«En
Santander, cualquier museo de nueva creación que se precie habilita una terraza
en lo más alto de su estructura. Y no es porque los arquitectos sospechen que
lo mejor pueda estar en las vistas panorámicas exteriores, porque desconfían de
las obras futuras que se exhiban en el interior, dios me libre de tales
pensamientos. Más bien se puede deber a que el cambio climático, en unos casos,
o las previsibles pandemias por venir, en otros, nos obliguen a mantener una
vida concentrada en el aire libre –permítaseme la contradicción–. Aunque, si
bien se mira, en el Centro Botín los visitantes de las escaleras-miradores multiplican
ampliamente a quienes entran a su interior para contemplar exposiciones, quizá
porque, salvo en contadas excepciones, estas suelen dar la espalda al gran
público.
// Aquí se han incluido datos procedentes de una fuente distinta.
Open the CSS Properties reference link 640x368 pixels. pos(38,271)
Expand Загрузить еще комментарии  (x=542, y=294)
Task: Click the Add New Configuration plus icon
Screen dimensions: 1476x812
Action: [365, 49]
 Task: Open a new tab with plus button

Como me temo que se la pueda dar el contenido del Archivo Lafuente, esencial
para unos pocos, pero ‘difícil de ver’ para la inmensa mayoría. De ahí que los
planos de esa futura Sede Asociada contemplen terrazas exteriores por doquier, que
abrazan al edificio madre, a modo de faralaes, hasta hacerlo irreconocible. Nos
cobran mucho por el traje nuevo del emperador, pero es probable que algún día
alguien se atreva a decir que está desnudo».
Esto
me lo comentaba, paseando por El Sardinero, un amigo setentón y cascarrabias, harto
de arquitectos de alta costura que inventan costosísimas edificaciones. Pedimos
un taxi para acercarnos hasta el centro de la ciudad. El conductor nos preguntó
con una sonrisa: «¿A dónde van, caballeros?». A mi acompañante se le pasó por la cabeza
contestar, como Buzz Lightyear, «hasta el infinito y más allá», pero, más práctico,
pensó en los diez euros anuales de subvención municipal y se adaptó a una
distancia asumible: «A ver si hay suerte y nos alcanza para llegar hasta Correos».